▸ LESETEXT
Das heißt, dass wenn ich noch in den 20ern bin, sollen mir Missstände gleichgültig sein oder wie? Für so eine Schlussfolgerung habe ich nur Kopfschütteln übrig.

In der Tat: Im Moment habe ich nichts Besseres zu tun, weil ich gerade ein paar freie Tage von der Arbeit habe. Deswegen suche ich mir eine Beschäftigung, mit der ich was bewegen kann. Das mache ich gerne und es bringt mir Erfüllung. So schaut es aus.

Wenn man mir empfiehlt, dass ich mich nicht so sehr aufregen sollte wegen Leuten, die ihren vermeintlichen Spaß haben möchten, dann lege ich einigen meiner Kolleginnen und Kollegen nahe, sich ebenfalls zu entspannen, wenn es um Kopftücher, gendergerechte Sprech- und Schreibweise sowie um Flüchtlinge geht.

 


Es kann doch nicht sein, dass es als spießig gelten soll, weil ich bemüht bin, auf Missstände aufmerksam zu machen. Gerade weil so vielen Menschen so viele Missstände gleichgültig sind, weil niemand für etwas verantwortlich sein will, laufen die Menschen in Scharen zu Rattenfängern in Form von rechtspopulistischen Parteien. Da braucht ihr in diesem Fall nicht darüber jammern, warum Strache, Petry und Co. so erfolgreich sind.

▸ BEREITGESTELLTES MATERIAL
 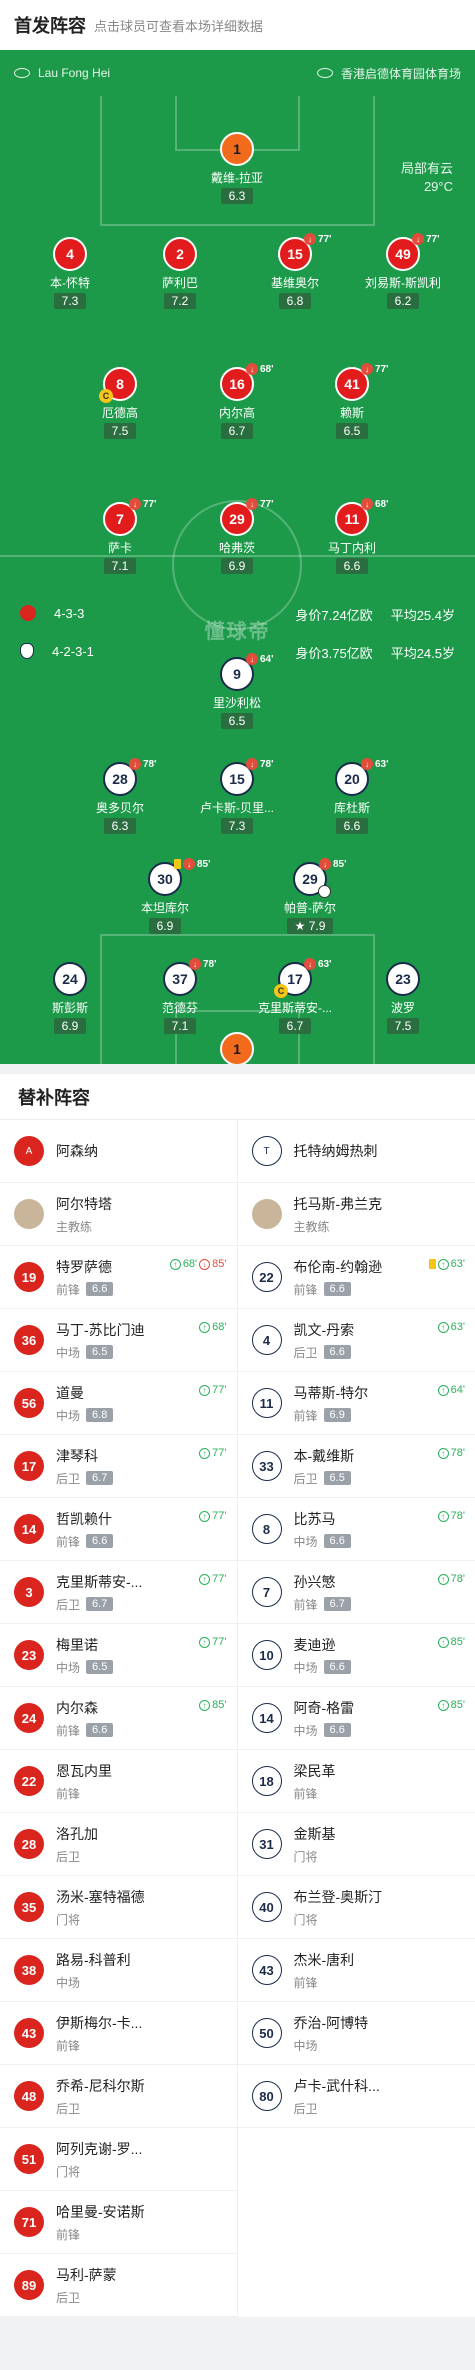 What do you see at coordinates (237, 796) in the screenshot?
I see `away-player: 15 ↓ 78' 卢卡斯-贝里... 7.3` at bounding box center [237, 796].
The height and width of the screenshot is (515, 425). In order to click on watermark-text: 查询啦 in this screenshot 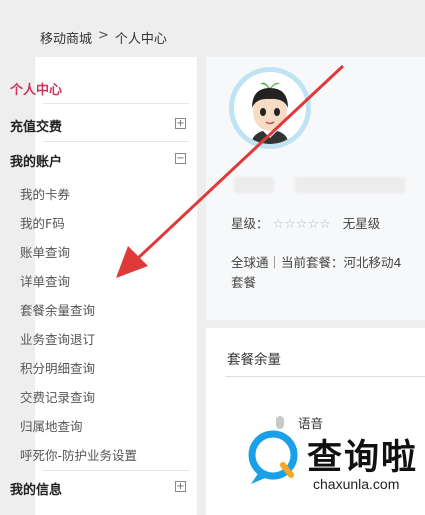, I will do `click(363, 458)`.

▸ ZU ERLEDIGENDE AUFGABEN
**1)** Führe alle Themen aus dem Lesetext auf, bei denen einigen Kolleginnen und Kollegen nahegelegt wird, sich ebenfalls zu entspannen.
**2)** Schreibe aus dem Lesetext den Abschnitt ab, der mit den Worten "Das heißt, dass" einsetzt und mit "schaut es aus." schließt.

▸ LÖSUNGEN JE AUFGABE
**1)** Kopftücher; gendergerechte Sprech- und Schreibweise; Flüchtlinge

**2)**
Das heißt, dass wenn ich noch in den 20ern bin, sollen mir Missstände gleichgültig sein oder wie? Für so eine Schlussfolgerung habe ich nur Kopfschütteln übrig.

In der Tat: Im Moment habe ich nichts Besseres zu tun, weil ich gerade ein paar freie Tage von der Arbeit habe. Deswegen suche ich mir eine Beschäftigung, mit der ich was bewegen kann. Das mache ich gerne und es bringt mir Erfüllung. So schaut es aus.